Children who have been bullied by peers often have worse long-term mental health outcomes than children who have been maltreated by adults, new research from the University of Warwick has concluded. Here’s the press release.
A new study published in The Lancet Psychiatry shows that children who have been bullied by peers suffer worse in the longer term than those who have been maltreated by adults.
The research is led by Professor Dieter Wolke from Warwick’s Department of Psychology and Warwick Medical School. The study was presented today at the Pediatric Academic Societies (PAS) annual meeting in San Diego.
There is already an established link between maltreatment by adults and the mental health consequences for children. Professor Wolke and his team wanted to examine whether long-term mental health issues among victims of bullying were related to having been maltreated by adults as well.
They looked at data from 4,026 participants in the UK ALSPAC study (Avon Longtitudinal Study of Parents and Children) and 1,273 participants from the US Great Smoky Mountain Study.
For ALSPAC they looked at reports of maltreatment between the ages of 8 weeks and 8.6 years; bullying at ages 8, 10 and 13; and mental health outcomes at age 18. Data from the Great Smoky Mountain Study had reports of maltreatment and bullying between the ages of 9 and 16, and mental health outcomes from 19-25 years old.
Professor Wolke said: “The mental health outcomes we were looking for included anxiety, depression or suicidal tendencies. Our results showed those who were bullied were more likely to suffer from mental health problems than those who were maltreated.
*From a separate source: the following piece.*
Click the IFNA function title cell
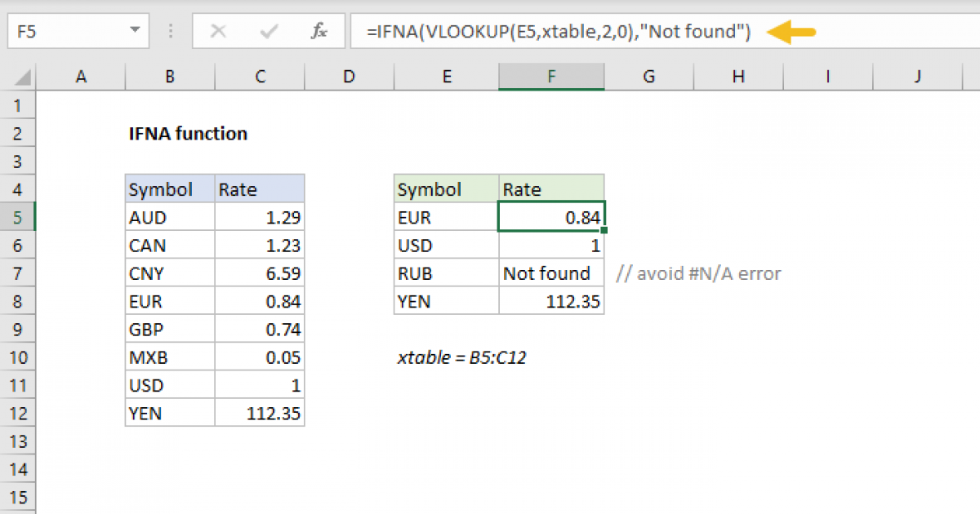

Being both bullied and maltreated also increased the risk of overall mental health problems, anxiety and depression in both groups.”
In the ALSPAC study, 8.5% of children reported maltreatment only, 29.7% reported bullying only, and 7% reported both maltreatment and bullying. In the Great Smoky Mountain Study, 15% reported maltreatment, 16.3% reported bullying, and 9.8% reported maltreatment and bullying.
Professor Wolke added: “Being bullied is not a harmless rite of passage or an inevitable part of growing up; it has serious long-term consequences. It is important for schools, health services and other agencies to work together to reduce bullying and the adverse effects related to it.”